62 Percent of States Have Dropped Out of Common Core Consortia, Study Finds
The number of states participating in the consortia formed to develop tests aligned to the Common Core State Standards (CCSS) has dropped sharply over time, a report has found.
The number of states participating in the consortia formed to develop tests aligned to the Common Core State Standards (CCSS) has dropped sharply, a new study has found.
CCSS is a set of national standards dictating what students should know at the end of each grade level. The U.S. Department of Education awarded grants in 2010 to two consortia, the Smarter Balanced Assessment Consortium (SBAC) and the Partnership for Assessment of Readiness for College and Careers (PARCC), to develop Common Core-aligned assessments.
The 2016 fall edition of Education Next, an education journal published by the Harvard Kennedy School of Government, reports, “In 2010, the PARCC and SBAC consortia reported having 26 and 32 member states, respectively, representing diverse political environments,” but between 2011 and 2016, the number of states planning to use the new tests dropped from 45 to just 20, a 62 percent decline.
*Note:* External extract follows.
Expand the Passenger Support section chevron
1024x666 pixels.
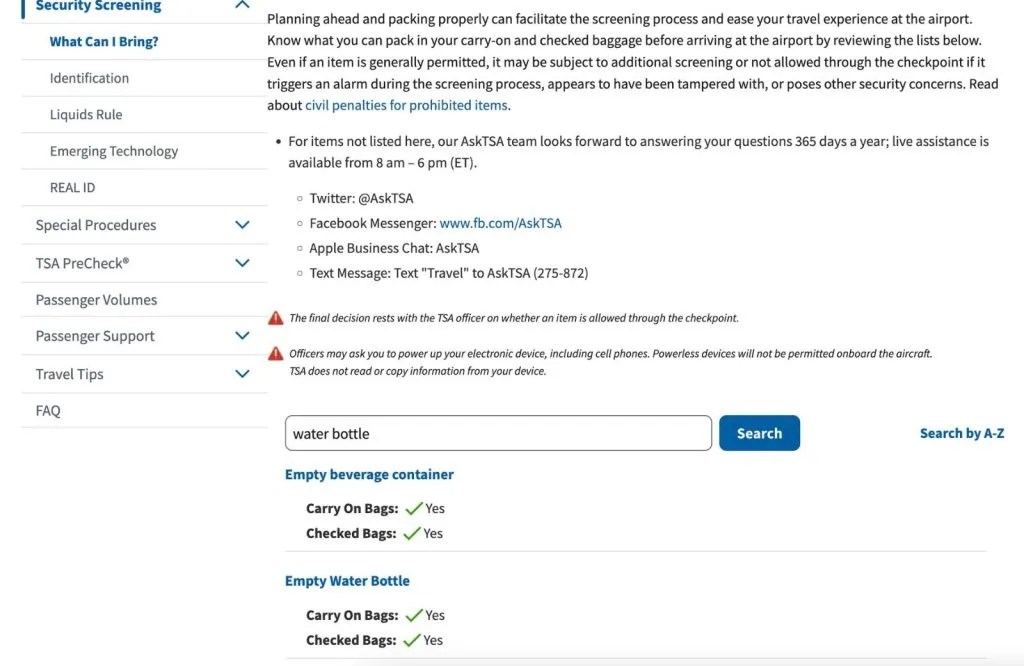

Education Next writes this figure is “in contrast” to the number of states that have officially revoked the CCSS, which stands at three.
Education Next reports the consortia-designed assessments have not fared as well as the actual Common Core standards because the tests’ implementation “became intertwined with new, controversial teacher evaluations and school accountability measures.”
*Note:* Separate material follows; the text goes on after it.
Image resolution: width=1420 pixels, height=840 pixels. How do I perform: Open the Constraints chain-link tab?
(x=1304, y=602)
Standardization ‘Not Necessarily Good’
Greg Forster, a senior fellow at EdChoice, formerly the Friedman Foundation for Educational Choice, says the states’ rejection of the consortia shows standardization doesn’t automatically improve education.
“The key question is whether accountability is helped or hurt by uniformity,” Forster said. “A lot of people have adopted this very unsound idea that uniform standards must mean higher standards and better-administered standards. The Common Core experience is further evidence, if further evidence were needed, that standardization is not necessarily good for educational accountability. Every child is unique, and that’s why the parents who know them best and care about them most should be in charge of holding schools accountable for teaching them.”
Forster says the way CCSS was developed and implemented has brought about its demise.
“The whole Common Core system was cooked up in secret meetings behind closed doors by politicians and interest groups and imposed by heavy-handed federal bullying,” Forster said. “Some of the most prominent critics of Common Core are educational leaders who were approached for their ‘help’ designing it and then discovered to their dismay that no one in charge of the project cared a rip about what the really knowledgeable people had to tell them.”
Michigan state Sen. Phil Pavlov (R-St. Clair), chairman of the Senate Education Committee, has been leading an effort to end the authorization of the Common Core standards in his state and replace them with the standards Massachusetts used in 2008–09.
Pavlov says Common Core was bad from the start.
“It was misguided at the very beginning,” Pavlov said. “This is all about money and political power for rich individuals in America. It was jammed down the throat as bribery to the states. It’s bad for students, it’s bad for the parents, and it’s bad for the country.”
Forster says it’s up to parents to press for reform.
“Common Core is definitely accountable in one sense: Parents can organize to demand that their states stand up to federal bullying and leave the Common Core system. Education succeeds best when policymakers and educators put parents in charge.”